One of the young male falcons was perched on the ledge, flexing and pumping its wings. That’s a good sign, Taylor said. The fledgling was building up its pectoral muscles so it could fly. Mom and Dad weren’t there. They had four mouths to feed and were probably out hunting, she said.
“They eat mostly pigeons here in Lexington,” she said.
That’s good news for downtown Lexington businesses — including Langley Properties, which owns the Central Bank building. Pigeon control can be costly.
But the commotion and activity on the patio — several stories down from the fledglings’ box— soon brought the new parents back to the Central Bank roof.
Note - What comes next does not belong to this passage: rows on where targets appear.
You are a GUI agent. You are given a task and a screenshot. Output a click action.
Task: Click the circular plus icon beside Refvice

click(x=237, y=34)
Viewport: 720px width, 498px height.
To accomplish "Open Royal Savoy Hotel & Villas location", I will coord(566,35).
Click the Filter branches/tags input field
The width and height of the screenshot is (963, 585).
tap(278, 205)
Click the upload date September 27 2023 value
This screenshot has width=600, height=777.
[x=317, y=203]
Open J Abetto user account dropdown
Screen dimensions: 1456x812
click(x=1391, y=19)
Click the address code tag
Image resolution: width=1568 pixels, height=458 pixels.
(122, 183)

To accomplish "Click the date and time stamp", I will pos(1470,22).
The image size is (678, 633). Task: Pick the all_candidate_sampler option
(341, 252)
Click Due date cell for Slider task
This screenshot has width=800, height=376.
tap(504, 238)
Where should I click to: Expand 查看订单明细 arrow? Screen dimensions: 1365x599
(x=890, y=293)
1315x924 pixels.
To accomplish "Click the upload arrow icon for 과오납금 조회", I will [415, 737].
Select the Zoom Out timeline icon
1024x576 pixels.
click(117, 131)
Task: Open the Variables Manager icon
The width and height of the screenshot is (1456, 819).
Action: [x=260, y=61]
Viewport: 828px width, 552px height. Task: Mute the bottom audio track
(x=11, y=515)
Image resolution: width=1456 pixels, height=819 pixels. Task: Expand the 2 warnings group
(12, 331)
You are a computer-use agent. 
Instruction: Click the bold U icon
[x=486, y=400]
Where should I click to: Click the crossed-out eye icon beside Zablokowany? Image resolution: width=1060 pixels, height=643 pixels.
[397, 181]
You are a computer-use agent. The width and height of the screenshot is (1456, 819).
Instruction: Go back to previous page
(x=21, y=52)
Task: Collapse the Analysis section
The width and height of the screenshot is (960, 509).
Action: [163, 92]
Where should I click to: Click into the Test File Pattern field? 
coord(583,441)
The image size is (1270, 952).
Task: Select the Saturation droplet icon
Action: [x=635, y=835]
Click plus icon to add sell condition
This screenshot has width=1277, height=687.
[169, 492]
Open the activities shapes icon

The mother — who comes from an area near Monaca, Pa. — came swooping down off the roof, darting at Taylor and others gathered on the patio.
“She’s a good mom,” Taylor said of the falcon she affectionately calls “Monaca.”
Monaca has become even more protective of her young, Taylor said. When Taylor visited Monaca and her newborns last year at the Vine Center, she was a little less aggressive. But she did use countermeasures to keep humans from her kids.
“She did poop on me once,” Taylor said, laughing. “Fortunately, I was wearing a hard hat, but it went everywhere.”
On Wednesday, Taylor was more focused on the male. The bands on his legs — placed on peregrine falcons for tracking purposes — are unique. Taylor wanted to make sure that this male was the same one that paired with Monaca last year. But falcons are fast — some have been clocked at more than 200 mph — and Taylor couldn’t see the band as the much-smaller male darted and dived around the patio to keep humans away from his four kids. On Wednesday, the flour fledglings were 36 days old.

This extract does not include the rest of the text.